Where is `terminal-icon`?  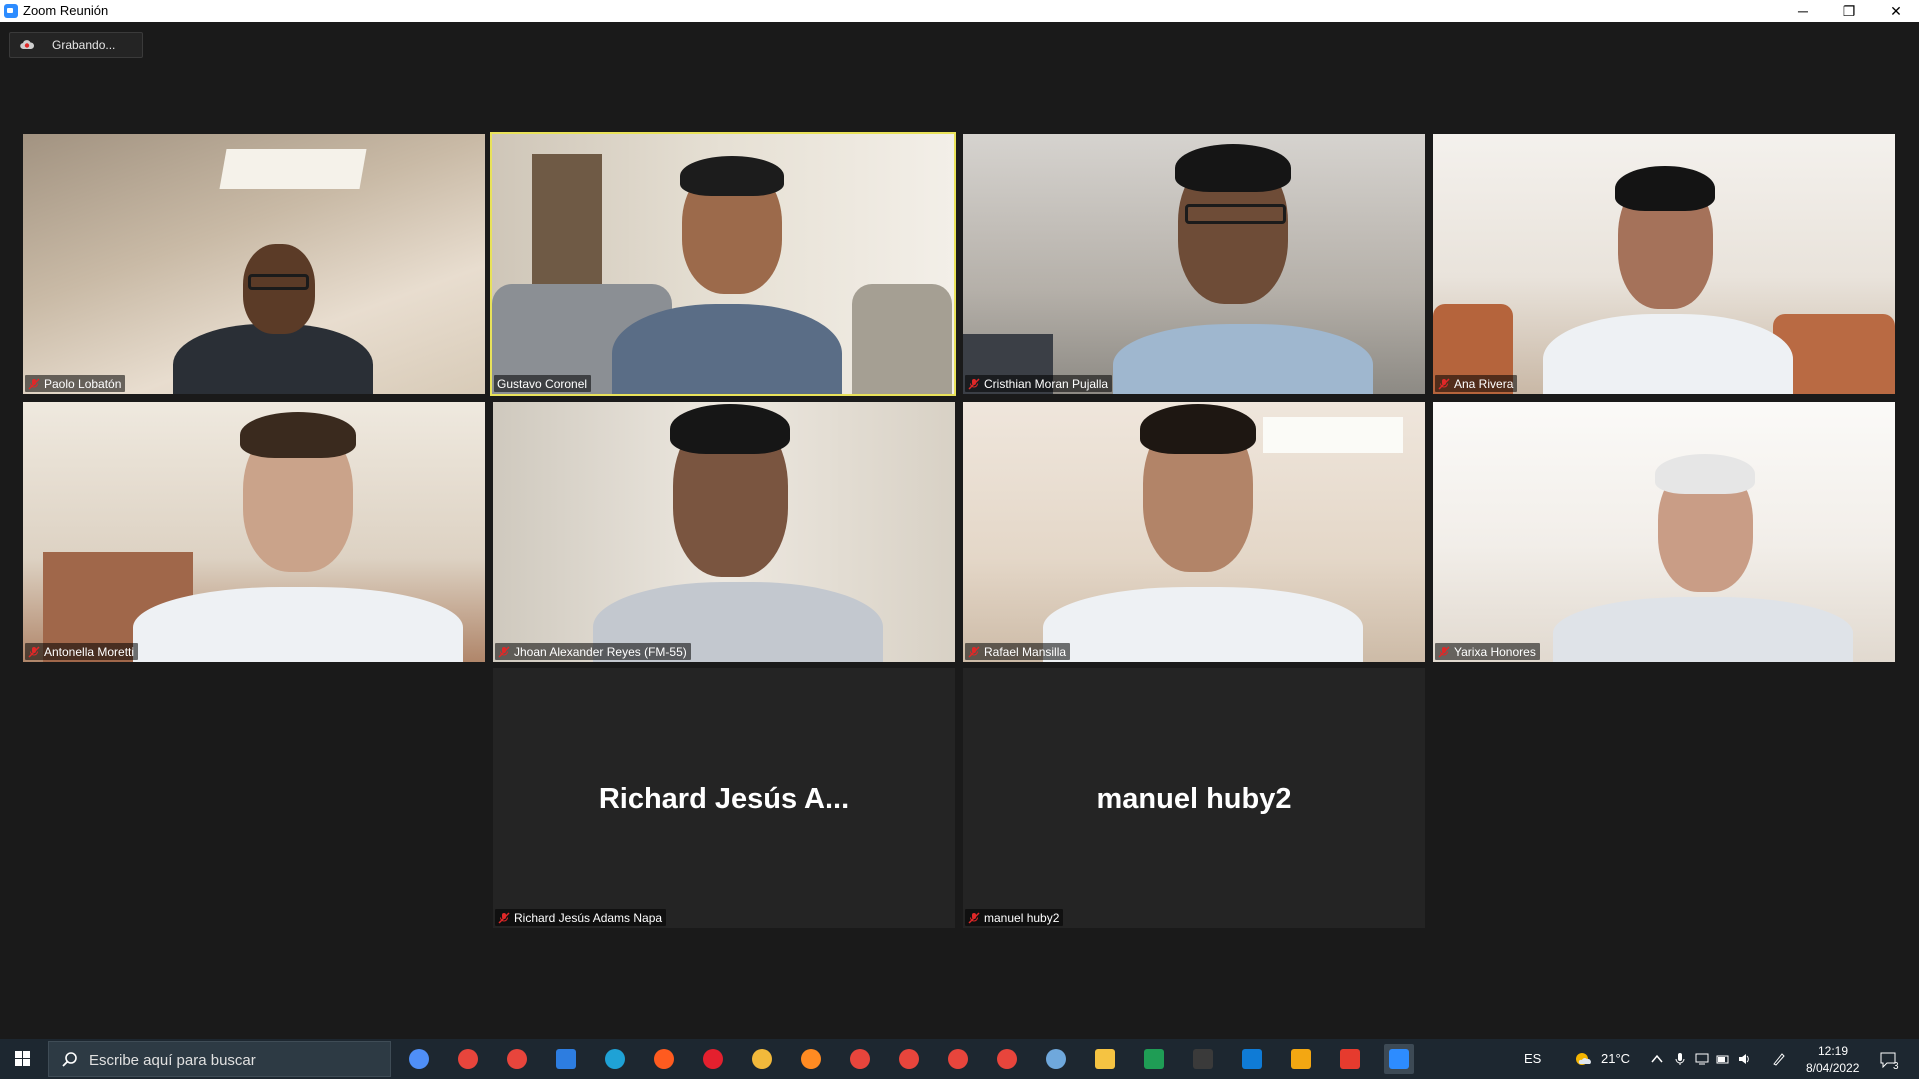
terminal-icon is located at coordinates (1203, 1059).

****************************************

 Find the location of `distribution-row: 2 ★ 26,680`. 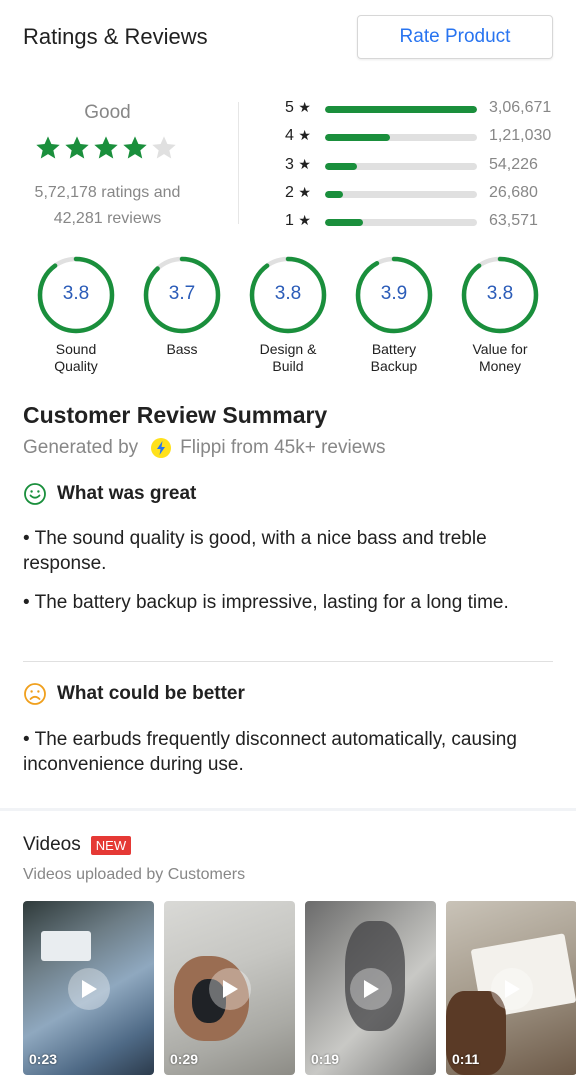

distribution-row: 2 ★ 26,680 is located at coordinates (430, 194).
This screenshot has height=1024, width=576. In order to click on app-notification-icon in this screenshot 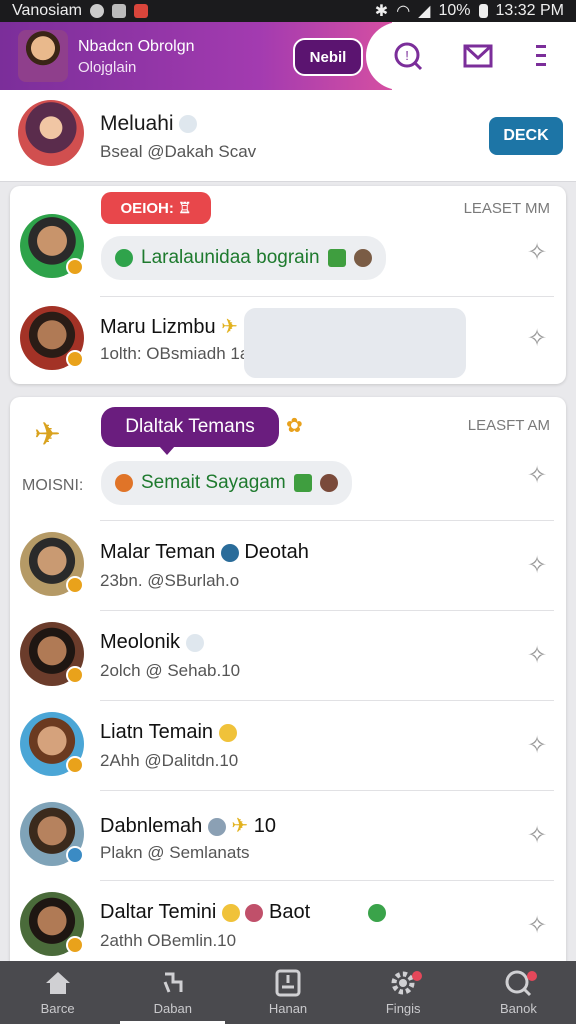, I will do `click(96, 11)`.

****************************************

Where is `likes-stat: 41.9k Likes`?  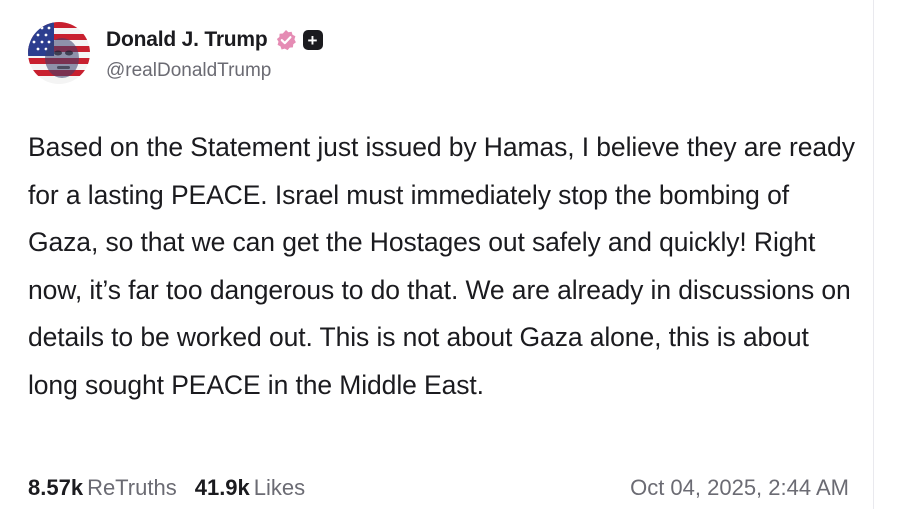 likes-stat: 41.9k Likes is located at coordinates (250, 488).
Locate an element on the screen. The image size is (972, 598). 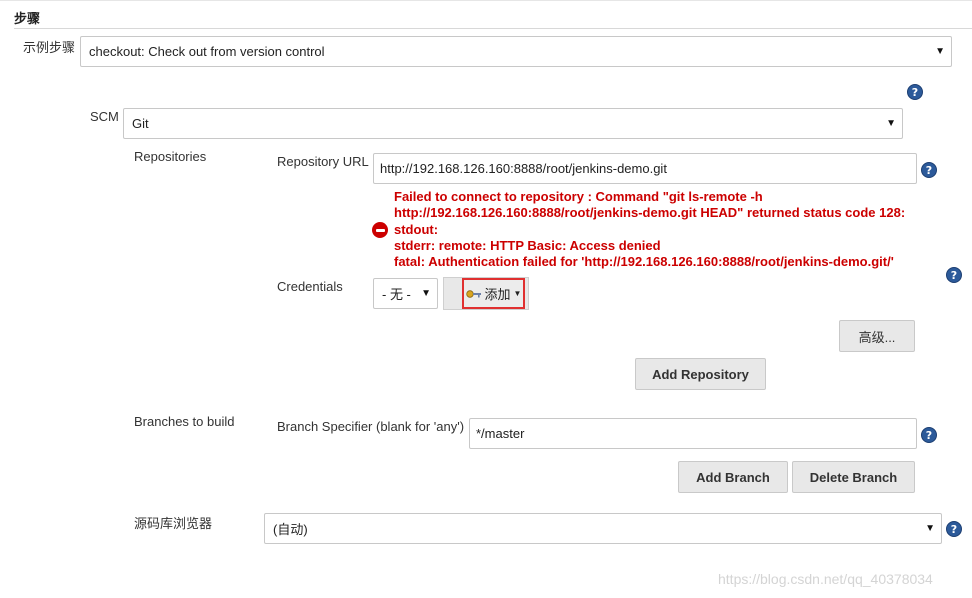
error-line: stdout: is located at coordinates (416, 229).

****************************************

▶ Task goal: Rewrite the entries beginning at the line that contains "Locate an element" and ending after the line that contains "error-line: stdout: is", replacing "screen" with "display" and leaving everything else unchanged. Omit the pictures.

▶ Solution to the problem:
Locate an element on the display. The image size is (972, 598). 
error-line: stdout: is located at coordinates (416, 229).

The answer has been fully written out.